PENSAMENTO PLURAL Não era um problema nosso, por Rui Leitão
Em sua crônica, o escritor e historiador Rui Leitão observa como, em meio à iminente realização da Copa América no Brasil, a impressão que o País estaria “vivendo um momento de absoluta tranquilidade”, diante da lógica que permitiu a realização do torneio. Rui revela que acompanha com interesse o desenrolar de outros campeonatos, mas “corre que esses certames já estavam previstos no nosso calendário esportivo há muito tempo”. Confira a íntegra do seu comentário…
A impressão que se tem é que estamos vivendo um momento de absoluta tranquilidade no país. Nem parece que temos uma estatística macabra de quase quinhentas mil mortes de brasileiros provocadas pela pandemia da covid-19. Se não temos com que se preocupar, porque não procurar assumir problemas que não são nossos? Essa tem sido a logica da pressa com que o governo federal respondeu ao apelo da Commebol para aqui sediar a Copa América, nos deixa com a sensação de que já vencemos a crise sanitária que nos tem trazendo muita inquietação.
Antes quero dizer que o futebol é uma das minhas paixões. E tenho acompanhado com interesse e entusiasmo o desenrolar dos campeonatos nacionais e das eliminatórias da copa do mundo. Ocorre que esses certames já estavam previstos no nosso calendário esportivo há muito tempo. Houve tempo bastante para que fossem planejados e adotadas as medidas preventivas sanitárias para minimizar riscos de transmissibilidade do vírus. Porém nunca poderemos deixar de reconhecer que existe o perigo de contaminação, ainda que sejam praticados os cuidados recomendados pela ciência e a medicina. Se me perguntassem se concordo com a realização desses jogos, eu diria que não.

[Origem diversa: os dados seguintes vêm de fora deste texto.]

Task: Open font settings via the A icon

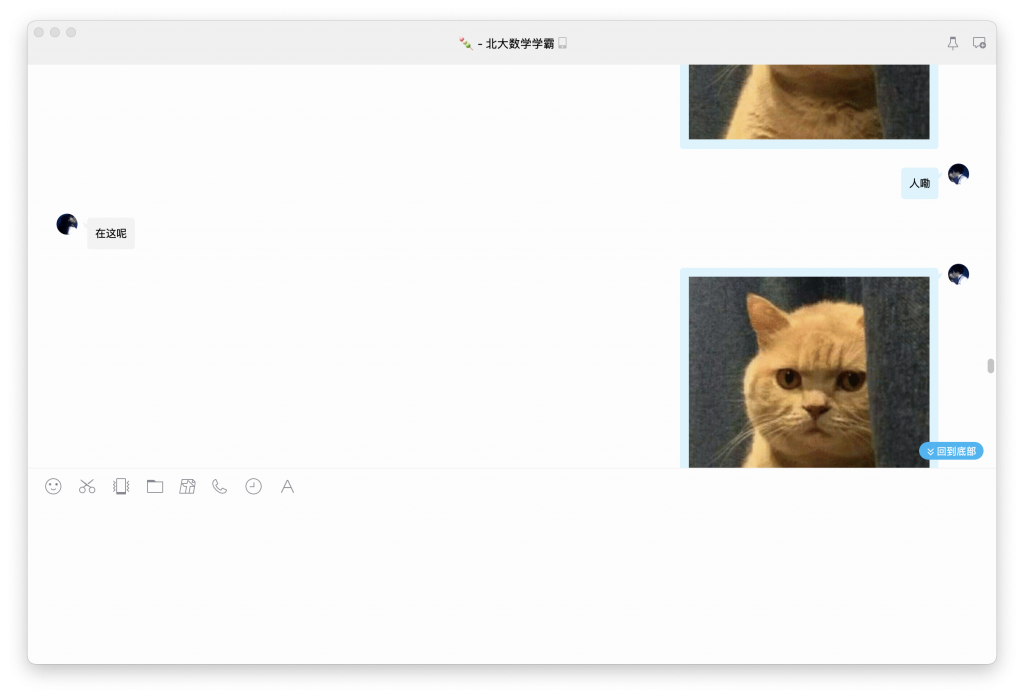Action: point(287,486)
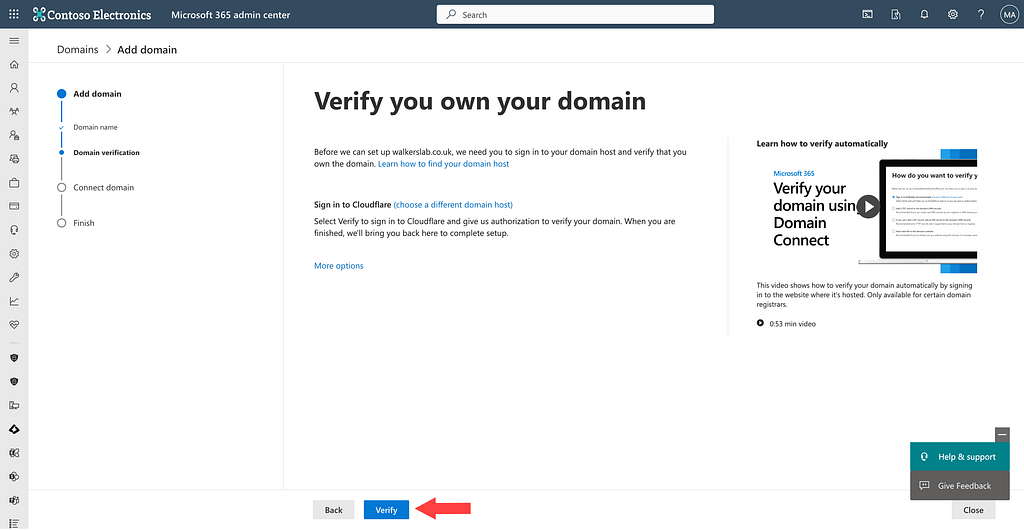Open Health heart icon in sidebar
1024x530 pixels.
point(14,325)
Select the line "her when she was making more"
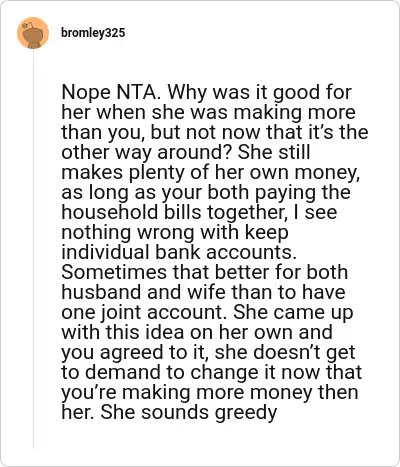The image size is (400, 467). 208,112
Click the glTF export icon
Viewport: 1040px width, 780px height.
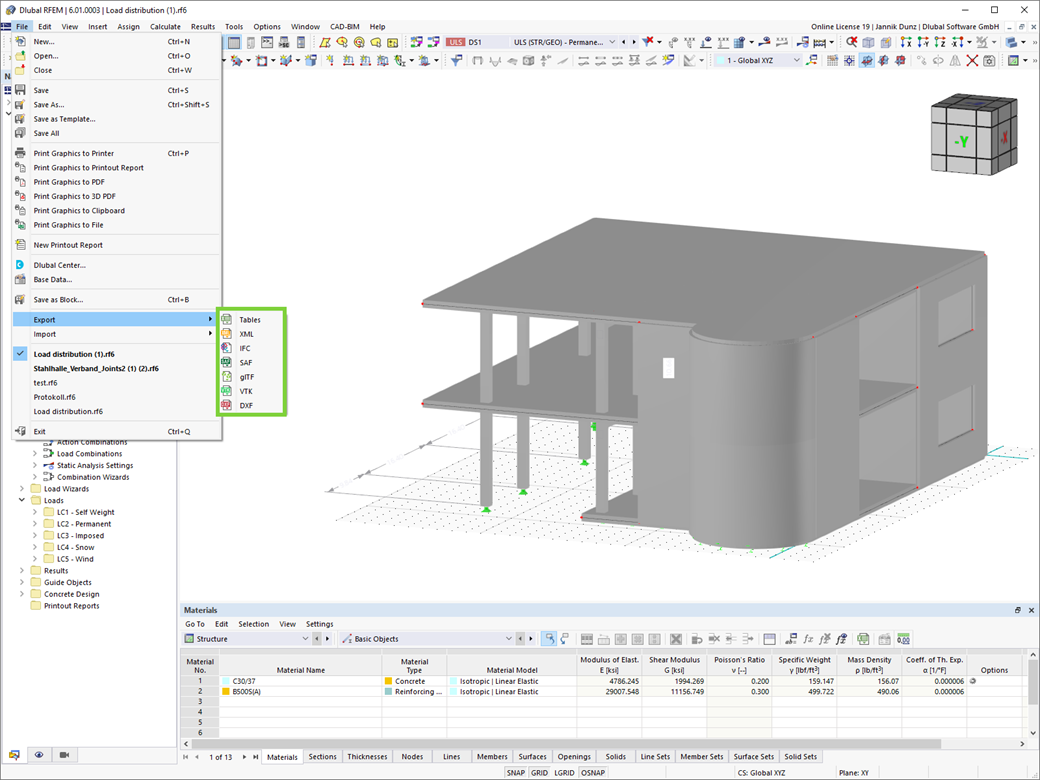click(226, 376)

A pergunta que se faz é, a troco de que tomarmos a iniciativa de agregarmos mais um problema aos tantos outros que já temos? Qual o benefício dessa competição esportiva para a sociedade brasileira? Não haverá incremento ao turismo, nem produzirá adicional à nossa economia. Fica, inquestionavelmente, a suposição de que se trata de uma jogada política diversionista.
Não quero criticar a posição tomada pelos jogadores da nossa seleção. Imagino o quanto fica difícil para eles se negarem a cumprir uma decisão política determinada pelo presidente da república, ainda que o evento seja promovido por instituições privadas. Não é a primeira vez que se pretende misturar interesses políticos com atividades esportivas que emocionam o grande público. No governo do ditador Médici essa intervenção indébita do governo causou a demissão do então técnico João Saldanha na copa do mundo de 1970.
O que trago à reflexão é a inoportunidade da sua realização. Como explicar que outros países com situação menos dramática do que a nossa se negaram a sediar o campeonato e nós nos oferecemos para fazê-lo, faltando menos de quinze dias para o seu início? Poderemos ser vítimas de uma improvisação que gerará, certamente, potencialização dos riscos a que a população e os jogadores serão submetidos. A questão é polêmica, mas não me exime de manifestar o que penso a respeito, mesmo considerando as divergências.
Irei sim, torcer por nossa seleção, com a mesma euforia de sempre. Embora evitando vestir a camisa verde amarela da CBF, porque ela foi apoderada para simbolizar uma posição político-ideológica com a qual não concordo. Vou vibrar a cada vitória conquistada e comemorarei efusivamente se conquistarmos o título de campeão. Contudo, isso não fará com que me afaste do acompanhamento das discussões sobre o momento político que vivemos, não só em relação à forma como está sendo tratada a pandemia, mas, principalmente, quanto aos movimentos recorrentes que ameaçam a nossa democracia.
Refletir sobre tudo o que possa repercutir na vida cidadã brasileira é um direito que jamais abrirei mão. É claro que deve ter muita gente que não comunga com meu pensamento a respeito. Porém, democraticamente, continuarei me colocando como protagonista de um debate que interessa a todos independentemente das preferências políticas e ideológicas.